→ Assignment: Each line of the listing where "from" appears should be reported.

→ The records:
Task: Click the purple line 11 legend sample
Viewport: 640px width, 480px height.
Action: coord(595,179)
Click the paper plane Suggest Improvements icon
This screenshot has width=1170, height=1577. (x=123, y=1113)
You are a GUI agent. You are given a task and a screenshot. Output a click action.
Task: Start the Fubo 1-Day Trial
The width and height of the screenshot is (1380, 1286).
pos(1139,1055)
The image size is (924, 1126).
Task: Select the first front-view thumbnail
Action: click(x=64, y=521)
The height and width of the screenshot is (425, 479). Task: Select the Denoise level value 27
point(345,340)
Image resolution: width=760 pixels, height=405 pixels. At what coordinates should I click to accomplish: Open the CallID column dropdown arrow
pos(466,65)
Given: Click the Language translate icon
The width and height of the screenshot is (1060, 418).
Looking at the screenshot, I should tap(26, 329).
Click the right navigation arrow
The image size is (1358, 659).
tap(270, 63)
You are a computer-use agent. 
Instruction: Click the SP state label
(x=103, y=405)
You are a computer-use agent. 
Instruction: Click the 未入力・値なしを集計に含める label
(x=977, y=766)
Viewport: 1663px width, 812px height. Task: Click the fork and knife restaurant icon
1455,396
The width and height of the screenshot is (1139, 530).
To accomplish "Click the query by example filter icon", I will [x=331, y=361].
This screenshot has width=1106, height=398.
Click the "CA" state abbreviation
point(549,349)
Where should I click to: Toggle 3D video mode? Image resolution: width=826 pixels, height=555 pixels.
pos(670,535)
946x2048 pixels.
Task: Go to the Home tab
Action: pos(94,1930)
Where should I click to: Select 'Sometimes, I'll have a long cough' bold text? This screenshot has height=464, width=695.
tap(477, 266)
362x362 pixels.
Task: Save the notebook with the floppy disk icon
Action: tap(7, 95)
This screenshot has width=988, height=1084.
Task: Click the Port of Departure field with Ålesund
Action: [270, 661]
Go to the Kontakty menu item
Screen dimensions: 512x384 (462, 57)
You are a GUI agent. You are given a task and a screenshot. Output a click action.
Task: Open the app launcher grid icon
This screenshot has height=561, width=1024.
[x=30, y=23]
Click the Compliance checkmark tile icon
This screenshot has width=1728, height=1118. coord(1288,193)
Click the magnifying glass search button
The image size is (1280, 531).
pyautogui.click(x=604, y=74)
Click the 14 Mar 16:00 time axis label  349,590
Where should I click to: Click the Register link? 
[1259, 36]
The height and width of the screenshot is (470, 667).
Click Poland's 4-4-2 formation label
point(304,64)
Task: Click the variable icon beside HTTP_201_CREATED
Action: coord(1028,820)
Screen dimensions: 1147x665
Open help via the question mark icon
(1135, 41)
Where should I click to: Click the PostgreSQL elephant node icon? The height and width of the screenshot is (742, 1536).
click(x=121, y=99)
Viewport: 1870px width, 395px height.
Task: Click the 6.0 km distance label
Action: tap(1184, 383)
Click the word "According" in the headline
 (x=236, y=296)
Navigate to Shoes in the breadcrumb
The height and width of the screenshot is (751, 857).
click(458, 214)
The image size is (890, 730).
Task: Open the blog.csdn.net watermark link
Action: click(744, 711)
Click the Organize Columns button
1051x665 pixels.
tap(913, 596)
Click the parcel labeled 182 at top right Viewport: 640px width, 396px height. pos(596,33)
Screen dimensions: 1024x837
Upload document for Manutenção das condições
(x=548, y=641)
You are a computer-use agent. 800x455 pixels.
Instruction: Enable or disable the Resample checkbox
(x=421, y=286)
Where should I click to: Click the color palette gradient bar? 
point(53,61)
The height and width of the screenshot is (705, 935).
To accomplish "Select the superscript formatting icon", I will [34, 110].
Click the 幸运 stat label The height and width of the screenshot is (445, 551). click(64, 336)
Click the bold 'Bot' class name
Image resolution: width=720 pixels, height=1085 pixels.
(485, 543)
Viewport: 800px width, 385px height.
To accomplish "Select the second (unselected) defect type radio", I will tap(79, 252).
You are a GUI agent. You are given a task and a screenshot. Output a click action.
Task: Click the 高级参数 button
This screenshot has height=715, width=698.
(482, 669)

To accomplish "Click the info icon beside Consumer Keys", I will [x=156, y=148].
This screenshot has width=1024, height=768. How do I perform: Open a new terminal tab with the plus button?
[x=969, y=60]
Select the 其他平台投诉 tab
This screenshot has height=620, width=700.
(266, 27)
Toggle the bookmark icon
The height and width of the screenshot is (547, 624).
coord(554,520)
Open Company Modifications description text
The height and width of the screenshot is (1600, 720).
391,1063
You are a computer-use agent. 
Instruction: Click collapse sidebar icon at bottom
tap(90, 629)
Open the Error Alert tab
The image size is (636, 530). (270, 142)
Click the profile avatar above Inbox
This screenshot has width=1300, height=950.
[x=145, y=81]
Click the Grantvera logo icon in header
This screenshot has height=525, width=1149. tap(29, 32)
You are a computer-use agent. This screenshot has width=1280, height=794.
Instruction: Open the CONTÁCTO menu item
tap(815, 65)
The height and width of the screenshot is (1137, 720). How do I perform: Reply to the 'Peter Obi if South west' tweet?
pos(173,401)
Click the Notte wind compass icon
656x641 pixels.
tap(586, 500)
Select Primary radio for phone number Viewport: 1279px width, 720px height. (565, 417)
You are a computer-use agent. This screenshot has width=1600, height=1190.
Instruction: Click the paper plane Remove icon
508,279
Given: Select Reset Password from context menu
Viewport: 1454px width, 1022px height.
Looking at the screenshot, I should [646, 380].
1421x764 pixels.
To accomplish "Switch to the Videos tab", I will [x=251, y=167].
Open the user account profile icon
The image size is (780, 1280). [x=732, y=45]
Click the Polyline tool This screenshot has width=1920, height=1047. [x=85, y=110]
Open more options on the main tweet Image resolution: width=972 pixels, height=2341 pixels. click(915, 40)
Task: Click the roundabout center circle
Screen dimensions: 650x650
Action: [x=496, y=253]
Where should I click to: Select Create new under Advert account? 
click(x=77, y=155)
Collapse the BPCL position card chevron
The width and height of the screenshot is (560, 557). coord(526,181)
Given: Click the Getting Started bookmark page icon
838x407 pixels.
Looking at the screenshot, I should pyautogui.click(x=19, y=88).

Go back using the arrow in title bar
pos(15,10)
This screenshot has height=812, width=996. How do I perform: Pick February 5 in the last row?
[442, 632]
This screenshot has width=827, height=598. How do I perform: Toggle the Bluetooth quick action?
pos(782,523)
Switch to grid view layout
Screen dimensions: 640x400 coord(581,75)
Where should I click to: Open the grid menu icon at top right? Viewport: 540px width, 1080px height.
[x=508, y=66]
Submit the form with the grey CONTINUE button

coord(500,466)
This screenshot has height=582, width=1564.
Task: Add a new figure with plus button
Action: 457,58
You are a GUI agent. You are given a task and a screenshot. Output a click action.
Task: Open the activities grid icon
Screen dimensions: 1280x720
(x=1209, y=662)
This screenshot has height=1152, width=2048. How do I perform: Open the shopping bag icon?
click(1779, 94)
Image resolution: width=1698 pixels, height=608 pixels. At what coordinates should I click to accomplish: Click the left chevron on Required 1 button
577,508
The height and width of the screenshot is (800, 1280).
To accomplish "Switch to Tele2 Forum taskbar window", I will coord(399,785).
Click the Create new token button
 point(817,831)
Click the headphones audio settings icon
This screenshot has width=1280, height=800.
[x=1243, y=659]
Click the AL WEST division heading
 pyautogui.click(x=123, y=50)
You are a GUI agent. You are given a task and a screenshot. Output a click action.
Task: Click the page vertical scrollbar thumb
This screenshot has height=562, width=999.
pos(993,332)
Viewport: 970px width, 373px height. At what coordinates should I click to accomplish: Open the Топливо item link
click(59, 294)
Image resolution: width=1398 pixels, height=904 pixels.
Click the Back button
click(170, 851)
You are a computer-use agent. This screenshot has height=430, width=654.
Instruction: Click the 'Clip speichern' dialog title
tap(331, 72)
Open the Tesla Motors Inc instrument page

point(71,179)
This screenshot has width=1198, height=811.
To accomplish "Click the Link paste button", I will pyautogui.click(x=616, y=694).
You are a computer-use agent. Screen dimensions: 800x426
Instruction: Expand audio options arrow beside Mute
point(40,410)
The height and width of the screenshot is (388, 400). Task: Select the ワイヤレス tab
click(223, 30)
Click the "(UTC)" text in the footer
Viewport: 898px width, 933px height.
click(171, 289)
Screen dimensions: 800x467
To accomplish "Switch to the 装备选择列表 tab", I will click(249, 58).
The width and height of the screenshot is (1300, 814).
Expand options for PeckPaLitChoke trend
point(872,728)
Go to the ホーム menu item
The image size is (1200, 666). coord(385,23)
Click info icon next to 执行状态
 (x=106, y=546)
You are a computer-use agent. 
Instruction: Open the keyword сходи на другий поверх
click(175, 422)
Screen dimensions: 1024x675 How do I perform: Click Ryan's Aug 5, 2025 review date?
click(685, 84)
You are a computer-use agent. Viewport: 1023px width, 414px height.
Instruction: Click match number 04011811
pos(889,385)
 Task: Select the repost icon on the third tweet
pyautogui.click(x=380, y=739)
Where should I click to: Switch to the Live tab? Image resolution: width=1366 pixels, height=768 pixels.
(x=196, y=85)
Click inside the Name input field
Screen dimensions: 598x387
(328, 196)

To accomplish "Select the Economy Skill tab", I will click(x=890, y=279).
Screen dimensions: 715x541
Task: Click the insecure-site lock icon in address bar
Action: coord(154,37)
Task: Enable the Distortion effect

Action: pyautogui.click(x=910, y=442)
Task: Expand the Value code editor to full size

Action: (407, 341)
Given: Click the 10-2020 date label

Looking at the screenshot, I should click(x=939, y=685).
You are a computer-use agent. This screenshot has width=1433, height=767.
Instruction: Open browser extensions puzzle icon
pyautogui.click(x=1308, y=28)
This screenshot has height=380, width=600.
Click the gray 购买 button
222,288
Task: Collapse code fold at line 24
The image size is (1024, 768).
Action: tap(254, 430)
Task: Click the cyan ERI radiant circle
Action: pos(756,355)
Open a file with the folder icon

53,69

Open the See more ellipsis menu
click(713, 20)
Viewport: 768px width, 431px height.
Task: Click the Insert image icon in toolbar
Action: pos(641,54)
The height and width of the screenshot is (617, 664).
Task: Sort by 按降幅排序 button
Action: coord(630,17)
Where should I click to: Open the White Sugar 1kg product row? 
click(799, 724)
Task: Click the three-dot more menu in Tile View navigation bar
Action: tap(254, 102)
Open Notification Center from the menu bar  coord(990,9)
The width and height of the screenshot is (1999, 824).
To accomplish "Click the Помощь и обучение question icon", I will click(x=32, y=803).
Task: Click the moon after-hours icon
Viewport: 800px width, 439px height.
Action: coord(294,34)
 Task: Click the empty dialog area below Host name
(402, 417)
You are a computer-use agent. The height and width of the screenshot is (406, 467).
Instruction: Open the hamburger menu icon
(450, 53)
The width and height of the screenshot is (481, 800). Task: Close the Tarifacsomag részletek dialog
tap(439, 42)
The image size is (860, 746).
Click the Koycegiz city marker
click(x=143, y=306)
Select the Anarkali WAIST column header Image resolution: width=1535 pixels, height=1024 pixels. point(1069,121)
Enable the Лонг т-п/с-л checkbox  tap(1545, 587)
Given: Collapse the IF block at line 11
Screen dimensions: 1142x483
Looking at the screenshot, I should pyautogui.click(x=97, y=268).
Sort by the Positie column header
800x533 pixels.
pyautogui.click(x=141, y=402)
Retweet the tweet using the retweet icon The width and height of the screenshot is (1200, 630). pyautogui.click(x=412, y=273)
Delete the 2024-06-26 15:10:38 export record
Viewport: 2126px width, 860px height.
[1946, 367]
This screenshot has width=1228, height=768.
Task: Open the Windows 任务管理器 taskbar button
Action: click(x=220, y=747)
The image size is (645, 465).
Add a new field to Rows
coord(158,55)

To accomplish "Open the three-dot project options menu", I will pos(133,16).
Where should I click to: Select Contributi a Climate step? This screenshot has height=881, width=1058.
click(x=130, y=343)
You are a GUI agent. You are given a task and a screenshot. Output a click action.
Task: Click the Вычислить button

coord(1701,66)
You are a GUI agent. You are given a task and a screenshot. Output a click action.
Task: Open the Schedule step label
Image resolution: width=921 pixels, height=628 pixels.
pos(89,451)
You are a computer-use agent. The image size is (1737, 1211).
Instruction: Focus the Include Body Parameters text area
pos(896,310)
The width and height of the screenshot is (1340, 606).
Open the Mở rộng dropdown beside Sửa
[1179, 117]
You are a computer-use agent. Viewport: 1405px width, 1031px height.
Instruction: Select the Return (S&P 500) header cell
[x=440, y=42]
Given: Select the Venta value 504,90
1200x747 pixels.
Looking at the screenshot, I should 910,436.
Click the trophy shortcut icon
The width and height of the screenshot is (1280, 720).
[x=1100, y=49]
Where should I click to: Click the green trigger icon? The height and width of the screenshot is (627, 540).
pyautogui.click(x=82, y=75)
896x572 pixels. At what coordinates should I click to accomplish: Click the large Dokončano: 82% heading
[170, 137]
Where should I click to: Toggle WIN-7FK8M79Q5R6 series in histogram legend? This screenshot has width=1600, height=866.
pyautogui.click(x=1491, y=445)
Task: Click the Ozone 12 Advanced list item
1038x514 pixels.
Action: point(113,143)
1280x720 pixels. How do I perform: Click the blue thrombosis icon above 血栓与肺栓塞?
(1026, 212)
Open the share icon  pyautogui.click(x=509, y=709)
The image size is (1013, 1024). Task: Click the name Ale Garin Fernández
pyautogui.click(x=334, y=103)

→ Solution:
Given: Select Reset Password from context menu
Open Notification Center from the menu bar  coord(990,9)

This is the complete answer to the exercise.